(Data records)
== Segment start ==

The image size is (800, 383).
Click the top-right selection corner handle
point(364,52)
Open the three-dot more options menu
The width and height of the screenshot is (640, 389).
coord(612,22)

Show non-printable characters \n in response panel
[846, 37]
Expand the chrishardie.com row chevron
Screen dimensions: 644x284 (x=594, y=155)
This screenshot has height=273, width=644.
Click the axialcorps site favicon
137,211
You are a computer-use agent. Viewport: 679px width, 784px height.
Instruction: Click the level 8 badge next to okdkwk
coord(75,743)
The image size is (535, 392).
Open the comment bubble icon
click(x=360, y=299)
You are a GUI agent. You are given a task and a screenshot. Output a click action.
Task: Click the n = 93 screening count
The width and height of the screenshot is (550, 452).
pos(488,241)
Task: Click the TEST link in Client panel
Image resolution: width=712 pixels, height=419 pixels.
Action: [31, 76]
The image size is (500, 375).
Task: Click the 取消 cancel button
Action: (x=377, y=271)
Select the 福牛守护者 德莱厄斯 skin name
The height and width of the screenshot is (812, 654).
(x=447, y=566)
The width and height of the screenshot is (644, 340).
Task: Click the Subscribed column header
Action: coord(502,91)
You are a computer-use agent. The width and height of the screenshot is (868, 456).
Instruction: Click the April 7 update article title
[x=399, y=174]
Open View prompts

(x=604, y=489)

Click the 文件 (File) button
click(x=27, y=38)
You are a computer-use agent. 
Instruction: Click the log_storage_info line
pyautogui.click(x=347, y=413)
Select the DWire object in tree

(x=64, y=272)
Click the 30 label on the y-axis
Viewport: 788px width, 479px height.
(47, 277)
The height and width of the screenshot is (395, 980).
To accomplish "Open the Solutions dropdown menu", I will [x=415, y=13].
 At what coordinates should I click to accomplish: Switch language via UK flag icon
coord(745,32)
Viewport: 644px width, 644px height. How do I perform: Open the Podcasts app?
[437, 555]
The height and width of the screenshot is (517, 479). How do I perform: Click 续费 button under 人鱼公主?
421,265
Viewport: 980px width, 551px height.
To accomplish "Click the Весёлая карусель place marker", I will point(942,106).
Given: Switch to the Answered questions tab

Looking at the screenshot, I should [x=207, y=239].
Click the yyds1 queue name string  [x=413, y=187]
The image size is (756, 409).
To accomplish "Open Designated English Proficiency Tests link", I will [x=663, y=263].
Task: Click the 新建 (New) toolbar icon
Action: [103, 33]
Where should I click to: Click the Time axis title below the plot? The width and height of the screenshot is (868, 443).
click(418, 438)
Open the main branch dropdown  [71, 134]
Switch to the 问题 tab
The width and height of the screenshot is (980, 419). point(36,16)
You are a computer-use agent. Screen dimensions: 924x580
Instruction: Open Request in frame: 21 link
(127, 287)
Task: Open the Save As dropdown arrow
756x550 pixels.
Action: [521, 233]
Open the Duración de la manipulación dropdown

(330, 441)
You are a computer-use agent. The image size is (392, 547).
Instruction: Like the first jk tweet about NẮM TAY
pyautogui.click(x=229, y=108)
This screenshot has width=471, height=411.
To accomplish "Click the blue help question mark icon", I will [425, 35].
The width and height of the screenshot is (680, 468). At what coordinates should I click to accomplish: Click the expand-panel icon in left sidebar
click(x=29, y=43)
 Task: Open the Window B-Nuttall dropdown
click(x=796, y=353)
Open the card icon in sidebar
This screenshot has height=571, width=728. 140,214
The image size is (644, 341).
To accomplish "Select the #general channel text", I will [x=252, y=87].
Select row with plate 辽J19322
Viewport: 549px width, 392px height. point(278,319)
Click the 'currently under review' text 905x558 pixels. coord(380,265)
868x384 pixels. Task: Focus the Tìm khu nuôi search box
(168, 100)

== Segment end ==

> What you need to do
Each entry must be retyped exactly as it was written above.

> Solution to the exercise
The image size is (800, 383).
Click the top-right selection corner handle
point(364,52)
Open the three-dot more options menu
The width and height of the screenshot is (640, 389).
coord(612,22)

Show non-printable characters \n in response panel
[846, 37]
Expand the chrishardie.com row chevron
Screen dimensions: 644x284 (x=594, y=155)
This screenshot has height=273, width=644.
Click the axialcorps site favicon
137,211
You are a computer-use agent. Viewport: 679px width, 784px height.
Instruction: Click the level 8 badge next to okdkwk
coord(75,743)
The image size is (535, 392).
Open the comment bubble icon
click(x=360, y=299)
You are a GUI agent. You are given a task and a screenshot. Output a click action.
Task: Click the n = 93 screening count
The width and height of the screenshot is (550, 452).
pos(488,241)
Task: Click the TEST link in Client panel
Image resolution: width=712 pixels, height=419 pixels.
Action: [31, 76]
The image size is (500, 375).
Task: Click the 取消 cancel button
Action: (x=377, y=271)
Select the 福牛守护者 德莱厄斯 skin name
The height and width of the screenshot is (812, 654).
(x=447, y=566)
The width and height of the screenshot is (644, 340).
Task: Click the Subscribed column header
Action: coord(502,91)
You are a computer-use agent. The width and height of the screenshot is (868, 456).
Instruction: Click the April 7 update article title
[x=399, y=174]
Open View prompts

(x=604, y=489)

Click the 文件 (File) button
click(x=27, y=38)
You are a computer-use agent. 
Instruction: Click the log_storage_info line
pyautogui.click(x=347, y=413)
Select the DWire object in tree

(x=64, y=272)
Click the 30 label on the y-axis
Viewport: 788px width, 479px height.
(47, 277)
The height and width of the screenshot is (395, 980).
To accomplish "Open the Solutions dropdown menu", I will [x=415, y=13].
 At what coordinates should I click to accomplish: Switch language via UK flag icon
coord(745,32)
Viewport: 644px width, 644px height. How do I perform: Open the Podcasts app?
[437, 555]
The height and width of the screenshot is (517, 479). How do I perform: Click 续费 button under 人鱼公主?
421,265
Viewport: 980px width, 551px height.
To accomplish "Click the Весёлая карусель place marker", I will point(942,106).
Given: Switch to the Answered questions tab

Looking at the screenshot, I should [x=207, y=239].
Click the yyds1 queue name string  [x=413, y=187]
The image size is (756, 409).
To accomplish "Open Designated English Proficiency Tests link", I will [x=663, y=263].
Task: Click the 新建 (New) toolbar icon
Action: [103, 33]
Where should I click to: Click the Time axis title below the plot? The width and height of the screenshot is (868, 443).
click(418, 438)
Open the main branch dropdown  [71, 134]
Switch to the 问题 tab
The width and height of the screenshot is (980, 419). point(36,16)
You are a computer-use agent. Screen dimensions: 924x580
Instruction: Open Request in frame: 21 link
(127, 287)
Task: Open the Save As dropdown arrow
756x550 pixels.
Action: [521, 233]
Open the Duración de la manipulación dropdown

(330, 441)
You are a computer-use agent. The image size is (392, 547).
Instruction: Like the first jk tweet about NẮM TAY
pyautogui.click(x=229, y=108)
This screenshot has width=471, height=411.
To accomplish "Click the blue help question mark icon", I will [425, 35].
The width and height of the screenshot is (680, 468). At what coordinates should I click to accomplish: Click the expand-panel icon in left sidebar
click(x=29, y=43)
 Task: Open the Window B-Nuttall dropdown
click(x=796, y=353)
Open the card icon in sidebar
This screenshot has height=571, width=728. 140,214
The image size is (644, 341).
To accomplish "Select the #general channel text", I will [x=252, y=87].
Select row with plate 辽J19322
Viewport: 549px width, 392px height. point(278,319)
Click the 'currently under review' text 905x558 pixels. coord(380,265)
868x384 pixels. Task: Focus the Tìm khu nuôi search box
(168, 100)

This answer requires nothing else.